At the end of the study the animals were killed by cervical dislocation. All animals were subjected to gross necropsy. This consisted of an external examination and opening of the abdominal and thoracic cavities. The appearance of any macroscopic abnormalities was recorded.
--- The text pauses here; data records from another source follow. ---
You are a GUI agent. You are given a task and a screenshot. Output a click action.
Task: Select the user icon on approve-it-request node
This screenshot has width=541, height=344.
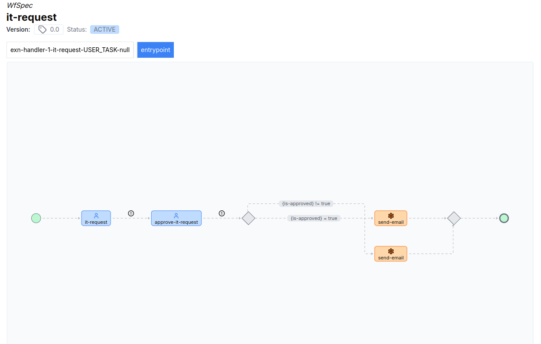(176, 215)
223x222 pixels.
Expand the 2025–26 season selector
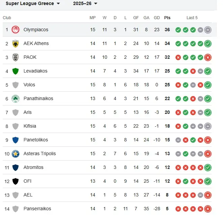click(x=85, y=4)
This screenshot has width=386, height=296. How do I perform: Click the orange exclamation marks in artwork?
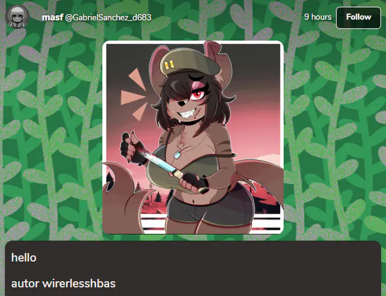click(134, 95)
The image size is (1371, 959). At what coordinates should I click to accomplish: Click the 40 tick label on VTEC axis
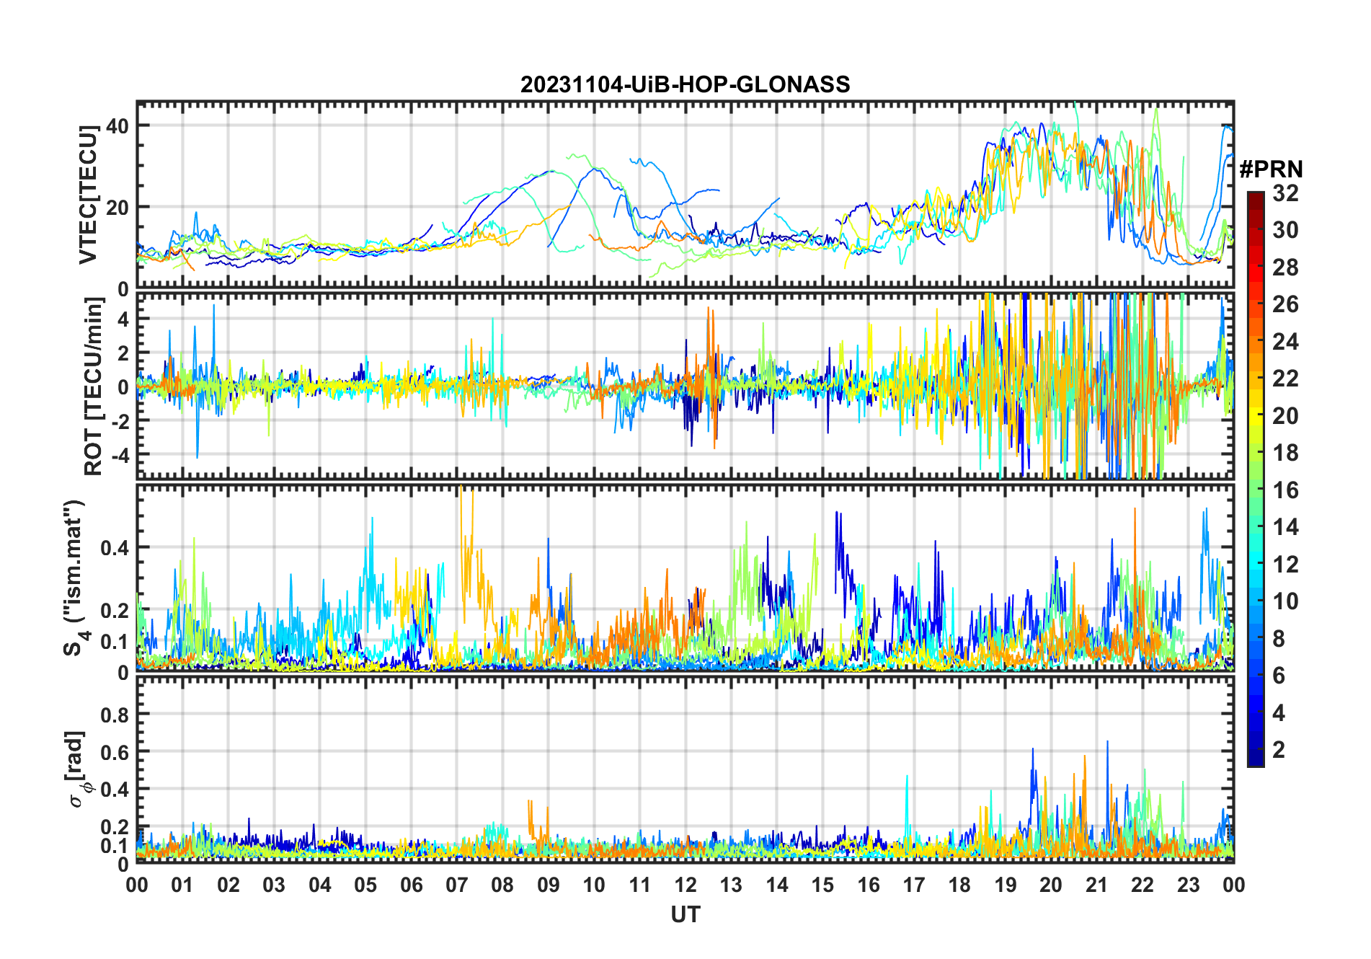point(117,126)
No tissues were retained.

Sex:

male/female

Dose descriptor:

LD50

Effect level:

> 2 000 mg/kg bw

Mortality:

There were no deaths.

Clinical signs:

other: There were no signs of systemic toxicity or dermal irritation.

Gross pathology:

No abnormalities were noted at necropsy.

Table 1: Individual clinical observations and mortality data

Dose level (mg/kg)	Animal no. & sex	Effects noted after initiation of exposure (hours)				Effects noted after initiation of exposure (days)
		0.5	1	2	4	1	2	3	4	5	6	7	8	9	10	11	12	13	14
2000	Males (1-1, 1-2, 1-3 & 1-4)	0	0	0	0	0	0	0	0	0	0	0	0	0	0	0	0	0	0
	Females (2-1, 2-2, 2-3 & 2-4)	0	0	0	0	0	0	0	0	0	0	0	0	0	0	0	0	0	0

0 = no signs of systemic toxicity

 

 

Table 2: Individual dermal reactions – Males

Dose level (mg/kg)	Animal no. & sex	Observation	Effects noted after initiation of exposure (days)
			1	2	3	4	5	6	7	8	9	10	11	12	13	14
2000	Males (1-1, 1-2, 1-3 & 1-4)	Erythema	0	0	0	0	0	0	0	0	0	0	0	0	0	0
		Oedema	0	0	0	0	0	0	0	0	0	0	0	0	0	0
		Other	0	0	0	0	0	0	0	0	0	0	0	0	0	0

0 = No reactions

 

 

Table 3: Individual dermal reactions – Females

Dose level (mg/kg)	Animal no. & sex	Observation	Effects noted after initiation of exposure (days)
			1	2	3	4	5	6	7	8	9	10	11	12	13	14
2000	Females (2-1, 2-2, 2-3 & 2-4)	Erythema	0	0	0	0	0	0	0	0	0	0	0	0	0	0
		Oedema	0	0	0	0	0	0	0	0	0	0	0	0	0	0
		Other	0	0	0	0	0	0	0	0	0	0	0	0	0	0

0 = No reactions

 

 

Table 4: Individual bodyweights and weekly bodyweight changes

Dose level (mg/kg)	Animal no. & sex	Bodyweight (g) at Day			Bodyweight change (g) during week
		0	7	14	1	2
2000	1-0 Male	232	256	278	24	22
	1-1 Male	235	255	270	20	15
	1-2 Male	242	268	288	26	20
	1-3 Male	224	246	270	22	24
	1-4 Male	234	261	279	27	18
	2-0 Female	220	228	239	8	11
	2-1 Female	203	204	216	1	12
	2-2 Female	211	216	218	5	2
	2-3 Female	217	220	230	3	10
	2-4 Female	212	213	220	1	7

 

 

Table 5: Individual necropsy findings

Dose level (mg/kg)	Animal no. & sex	Macroscopic observations
2000	Males (1-1, 1-2, 1-3 & 1-4)	No abnormalities detected
	Females (2-1, 2-2, 2-3 & 2-4)	No abnormalities detected

 

 

Interpretation of results:

GHS criteria not met

Conclusions:

The acute dermal median lethal dose (LD50) of the test material in the Wistar strain rat was found to be greater than 2000 mg/kg bodyweight.

Endpoint conclusion

Endpoint conclusion:

no adverse effect observed

Additional information

Justification for classification or non-classification

Classification, Labelling, and Packaging Regulation (EC) No 1272/2008
The available data for acute toxicity are reliable and suitable for classification purposes under Regulation (EC) No 1272/2008. Based on this data, the substance is not considered to be classified for acute toxicity under Regulation (EC) No 1272/2008, as amended for the eighteenth time in Regulation (EU) 2022/692.